I'd be interested in seeing the one liner using reduce you mentioned --
how it might be done that way isn't obvious to me.

Another aspect of Taschuk's solution I like and think is important is
the fact that it is truly iterative in the sense that calling it
returns a generator which will yield each of the combinations, one at
time.  All the others create and return all the combinations at once
(as I suspect the one liner using reduce you mention does, too).
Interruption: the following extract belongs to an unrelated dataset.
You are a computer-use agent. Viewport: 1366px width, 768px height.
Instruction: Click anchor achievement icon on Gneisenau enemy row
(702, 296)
As you point out, "best" is always in the eyes of the beholder.

"Best" regards, ;-)
-Martin

====
bonono at gmail.com wrote:
> Interesting, I found a reduce one liner(just one step further of
> Raymond's) easiest to understand and match my thinking about what the
> problem is about.
>
> That once again tell me that different people think and approach the
> problem differently. It is possible to talk about one "fastest" way,
> but many times there isn't such a thing of one "best" way.
>
> Martin Miller wrote:
> > FWIW, I found Steven Taschuk's solution easiest to understand regarding
> > the question posed in your original post -- namely how to solve the
> > problem non-recursively with generators -- because it was similar to my
> > own thinking about how to do it -- but suspect that Raymond Hettinger's
> > is the likely the "best" (as is usually the case ;-).
> >
> > Best,
> > -Martin
> >
> >
> > vd12005 at yahoo.fr wrote:
> > > great thanks to all.
> > >
> > > actually i have not seen it was a cross product... :) but then there
> > > are already few others ideas from the web, i paste what i have found
> > > below...
> > >
> > > BTW i was unable to choose the best one, speaking about performance
> > > which one should be prefered ?
> > >
> > > ### --------------------------------------------------
> > >
> > > ### from title: variable X procuct - [(x,y) for x in list1 for y in
> > > list2]
> > > ### by author:  steindl fritz
> > > ### 28 mai 2002
> > > ### reply by:   Jeff Epler
> > >
> > > def cross(l=None, *args):
> > >     if l is None:
> > >         # The product of no lists is 1 element long,
> > >         # it contains an empty list
> > >         yield []
> > >         return
> > >     # Otherwise, the product is made up of each
> > >     # element in the first list concatenated with each of the
> > >     # products of the remaining items of the list
> > >     for i in l:
> > >         for j in cross(*args):
> > >             yield [i] + j
> > >
> > > ### reply by:   Raymond Hettinger
> > >
> > > def CartesianProduct(*args):
> > >     ans = [()]
> > >     for arg in args:
> > >         ans = [ list(x)+[y] for x in ans for y in arg]
> > >     return ans
> > >
> > > """
> > > print CartesianProduct([1,2], list('abc'), 'do re mi'.split())
> > > """
> > >
> > > ### from:
> > > http://aspn.activestate.com/ASPN/Cookbook/Python/Recipe/159975
> > > ### by: Raymond Hettinger
> > >
> > > def cross(*args):
> > >     ans = [[]]
> > >     for arg in args:
> > >         ans = [x+[y] for x in ans for y in arg]
> > >     return ans
> > >
> > > ### from:
> > > http://aspn.activestate.com/ASPN/Cookbook/Python/Recipe/159975
> > > ### by: Steven Taschuk
> > > """
> > > Iterator version, Steven Taschuk, 2003/05/24
> > > """
> > > def cross(*sets):
> > >     wheels = map(iter, sets) # wheels like in an odometer
> > >     digits = [it.next() for it in wheels]
> > >     while True:
> > >         yield digits[:]
> > >         for i in range(len(digits)-1, -1, -1):
> > >             try:
> > >                 digits[i] = wheels[i].next()
> > >                 break
> > >             except StopIteration:
> > >                 wheels[i] = iter(sets[i])
> > >                 digits[i] = wheels[i].next()
> > >         else:
> > >             break